Though Narayan’s first idea “failed to gain traction,” the team at TTO had established a strong working relationship with the scientist.

“We worked with Dr. Narayan to establish a broad patent portfolio both in the USA and abroad, established agreements with the VA to address their interest in Dr. Narayan’s rights, and ultimately negotiated a license with Topera’s founding management team,” says Gibbons. “Since 2010, our patent team has had a very active relationship with Topera, leading to the creation of a patent portfolio that now includes about two dozen applications.”

Gibbons says the Topera example re-affirmed the TTO’s commitment to help turn ideas into life-improving products.

“I would say that Topera is notable in that it provides a perfect case study in how public research universities can leverage federal dollars to study key issues, cooperatively protect those results in a win-win licensing arrangement, and ultimately see a great exit for the investors and a great therapy made available for millions of people,” Gibbons says.

“It’s also notable in that the PI and company founders were always up-front with the university and we addressed issues head-on, as they arose, and the process worked. When both sides come to the table to get things done, around the right technology, it happens. Investors will tell you that the team is key in any deal they do. That could not be more true than with Topera, as they were great to work with and I think they’d say the same about UC San Diego.”

The Topera success-story stands out from other spin-offs because of Abbott’s significant payment to buy it, but Gibbons doesn’t consider it otherwise out-of-the-ordinary.

“I think that Topera is not aberrational,” he says, “rather, it is another data-point supporting the robust and lasting contributions of UC San Diego to the local and regional economy.

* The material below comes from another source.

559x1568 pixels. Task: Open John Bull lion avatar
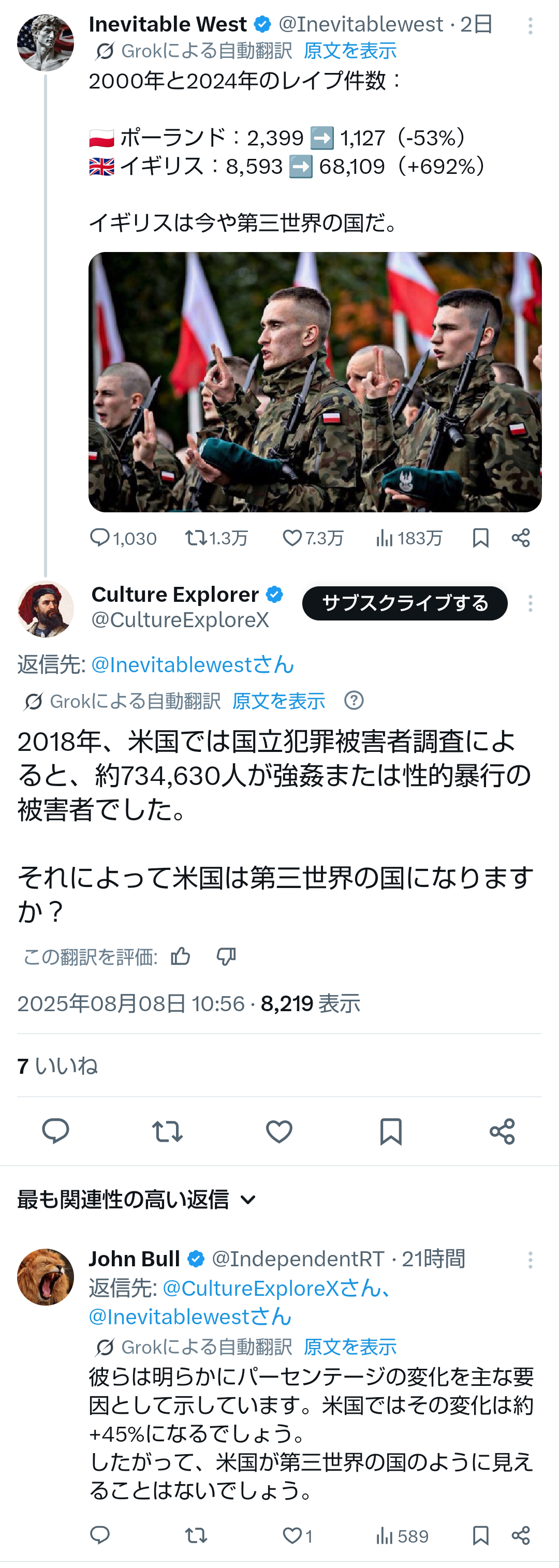coord(46,1277)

“Topera’s exit pushed our tally of start-up fund raising to just over $4 billion – that’s in venture-capital investments in companies, money from acquisitions, and stock-market values.

“We could not have amassed that long-term economic impact without many previous Toperas,” Gibbons says, “and, I think if anything, Topera is a good opportunity to remind the public of the great things that have occurred and will continue to occur at UC San Diego.”